Renáta Németh (ELTE Research Center for Computational Social Science): Who knows it better? The task of detecting discrimination using human coding vs. text mining (co-authors: Jakab Buda (ELTE TáTK, ELTE RC2S2) and Bori Simonovits (ELTE PPK)) – ELTE Research Center for Computational Social Science

In our study we assess the responsiveness of Hungarian local governments to requests for information by Roma and non-Roma clients, relying on a nationwide email study that applied a randomized controlled trial design.
Two methods were used in parallel to evaluate the response emails in parallel: traditional qualitative coding and machine learning (ML). Both methods provided evidence of attention discrimination. Our ML models worked significantly better compared to random classification, confirming the differential treatment of Roma clients.
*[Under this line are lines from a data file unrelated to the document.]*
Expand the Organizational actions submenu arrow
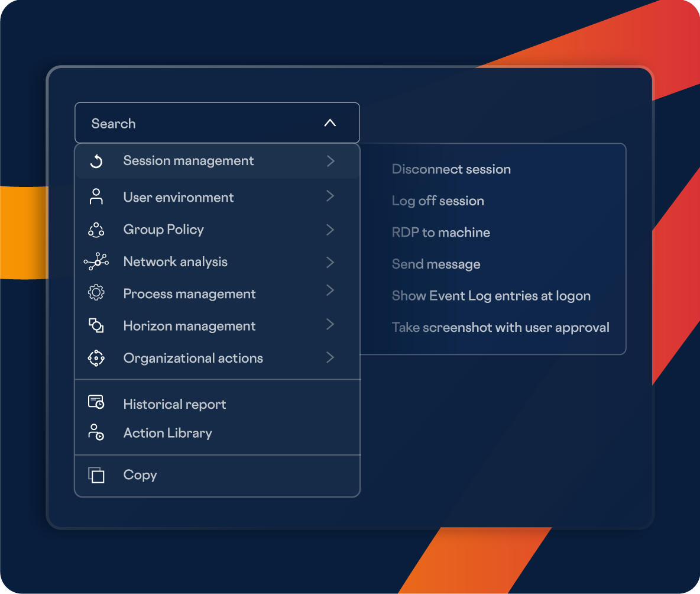The width and height of the screenshot is (700, 594). point(330,357)
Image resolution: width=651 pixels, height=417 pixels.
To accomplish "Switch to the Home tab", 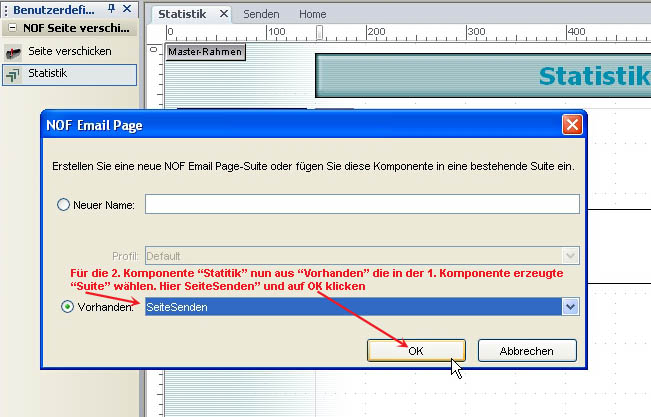I will pos(312,14).
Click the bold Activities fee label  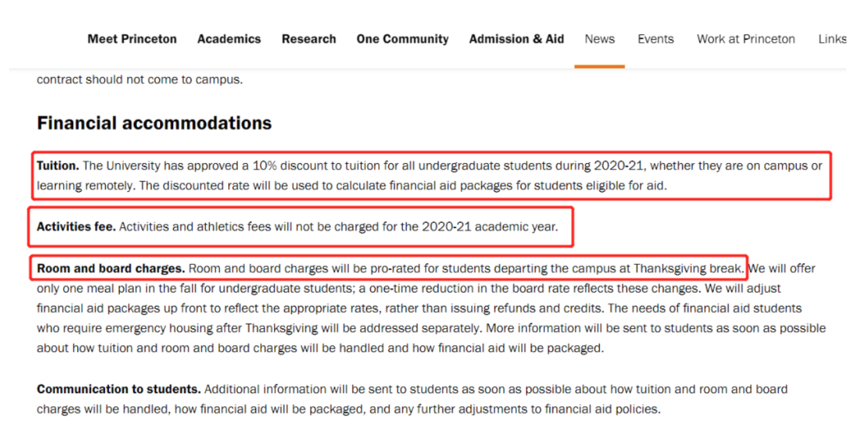point(76,227)
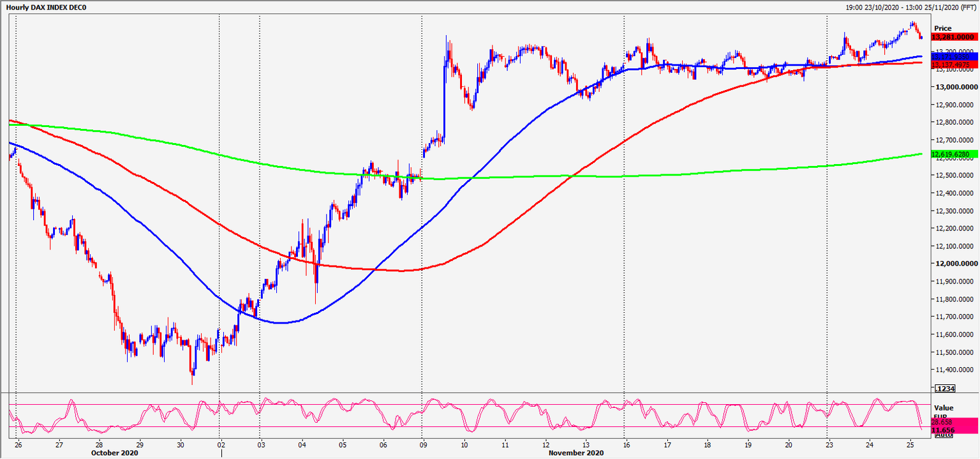
Task: Click the pink stochastic value label 28.658
Action: pos(942,421)
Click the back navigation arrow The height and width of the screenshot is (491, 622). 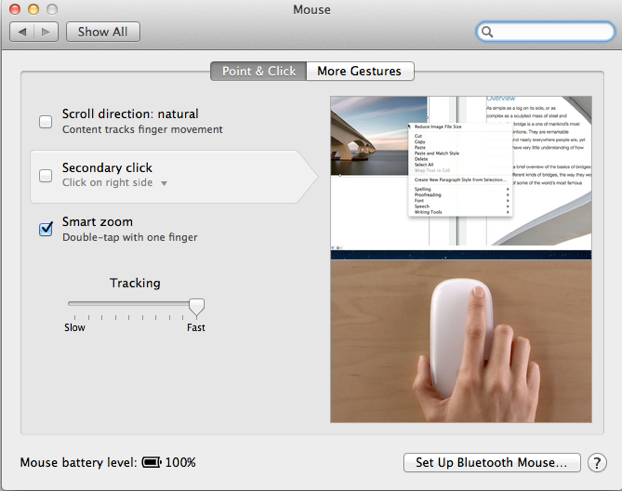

The most important predictors showed that the answers sent to ostensibly Roma clients are not only shorter, but their tone is less polite and more reserved, supporting the idea of attention discrimination. A higher level of attention discrimination is detectable against male senders, and in smaller settlements.
We show that it is possible to detect discrimination in textual data in an automated way without human coding, and that ML may detect linguistic features of discrimination that human coders may not recognize. To the best of our knowledge, our study is the first attempt to assess discrimination using ML techniques.